- Born: 23 July 1960 Malahide, County Dublin
- Died: 13 October 2014 (aged 54) London
- Occupation: Actor
- Years active: 1971–2012
- Known for: The Plough and the Stars

= Gabrielle Reidy =

Irish actress

Gabrielle Reidy (23 July 1960 – 13 October 2014) was an Irish actress, who appeared in multiple plays at the Abbey Theatre in Dublin from 1971 to 2012. She acted in 23 films, 31 television series, and 25 theatre performances in Ireland and the United Kingdom.

==Early life and education==
Reidy was born on 23 July 1960 and grew up in Malahide, County Dublin. Her father was a former Royal Air Force pilot, and later an Aer Lingus pilot. She had two older sisters. She studied modern languages at Trinity College Dublin, as Ireland had no professional acting qualifications at the time. Reidy's mother died during Gabrielle's first year of college.

==Career==
Reidy acted in 23 films, 31 television series, and 25 theatre performances. Reidy's first acting appearance was in 1971, at the age of 11, in a performance of Seán O'Casey's The Shadow of a Gunman at the Abbey Theatre in Dublin. At Trinity College Dublin, she joined the players at the college, and performed in Footfalls and Hippolytus. In 1979, she performed in Graham Reid's play The Death of Humpty Dumpty at the Abbey Theatre. At the Abbey Theatre, she also worked alongside Joe Dowling and Tómas Mac Anna. In 1989, she wrote and starred in an adaptation of Isabella Leitner's autobiographical Pulitzer Prize-nominated book Fragments of Isabella. The play was about Leitner's experiences in surviving The Holocaust.

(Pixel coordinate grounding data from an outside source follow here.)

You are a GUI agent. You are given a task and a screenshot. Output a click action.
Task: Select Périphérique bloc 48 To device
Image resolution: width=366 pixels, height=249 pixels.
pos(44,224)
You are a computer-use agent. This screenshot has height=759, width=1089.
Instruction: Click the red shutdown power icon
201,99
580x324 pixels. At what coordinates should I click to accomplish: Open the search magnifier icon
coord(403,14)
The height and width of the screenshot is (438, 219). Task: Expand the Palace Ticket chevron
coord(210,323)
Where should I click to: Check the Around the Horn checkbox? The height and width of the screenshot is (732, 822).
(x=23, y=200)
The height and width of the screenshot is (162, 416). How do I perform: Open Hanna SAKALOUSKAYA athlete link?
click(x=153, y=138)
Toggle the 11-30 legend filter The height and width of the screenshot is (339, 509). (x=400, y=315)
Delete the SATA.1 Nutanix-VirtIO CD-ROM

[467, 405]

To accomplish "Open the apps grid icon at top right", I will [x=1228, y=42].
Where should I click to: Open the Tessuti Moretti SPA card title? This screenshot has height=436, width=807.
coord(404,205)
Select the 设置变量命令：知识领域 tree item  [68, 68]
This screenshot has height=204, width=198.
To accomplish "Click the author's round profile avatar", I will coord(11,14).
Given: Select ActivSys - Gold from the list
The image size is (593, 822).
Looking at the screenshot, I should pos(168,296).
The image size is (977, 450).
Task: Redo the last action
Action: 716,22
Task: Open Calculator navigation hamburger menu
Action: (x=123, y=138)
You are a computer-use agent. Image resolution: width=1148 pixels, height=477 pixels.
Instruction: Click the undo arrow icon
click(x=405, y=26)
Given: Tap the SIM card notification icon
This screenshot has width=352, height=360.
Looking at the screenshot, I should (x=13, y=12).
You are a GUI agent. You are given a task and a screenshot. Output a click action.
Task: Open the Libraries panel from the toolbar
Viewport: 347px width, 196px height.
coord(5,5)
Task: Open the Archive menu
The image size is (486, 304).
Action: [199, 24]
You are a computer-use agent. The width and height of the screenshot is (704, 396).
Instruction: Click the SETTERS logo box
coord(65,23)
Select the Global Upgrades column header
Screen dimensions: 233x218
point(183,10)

After moving to London in 1989, Reidy appeared in a 1995 version of The Trojan Women (also known as the Women of Troy) at the Royal National Theatre, as well as Much Ado About Nothing at Shakespeare's Globe. She starred alongside Daniel Radcliffe in Equus. Reidy played the mother of Greit (Scarlett Johansson) in the film Girl with a Pearl Earring. In 2010, she began starring in Abbey Theatre's production of Seán O'Casey's play The Plough and the Stars. In 2012, she went on the play's national tour. In 2011, she starred in Andrew Sheridan's play Winterlong at the Soho Theatre. She also performed as Hermione from Shakespeare's The Winter's Tale.

On Irish television, she starred in The Clinic, and played Monica Hall in Never The Same Again: Monica Hall. On British television, she starred in Doctors, Waking The Dead, Holby City, Out of Hours, Scott & Bailey, The Bill, and Prime Suspect. She was once nominated for an IFTN award.

==Personal life==
Reidy met her husband, actor Gary Lilburn, whilst performing Desire Under the Elms in 1995. The couple had one son. Lilburn was from Limerick. Reidy was a member of Amnesty International.

In 2014, Reidy was diagnosed with cancer. She died of the disease on 13 October 2014, aged 54, at her London home. On the same day, the Abbey Theatre gave a standing ovation in her memory.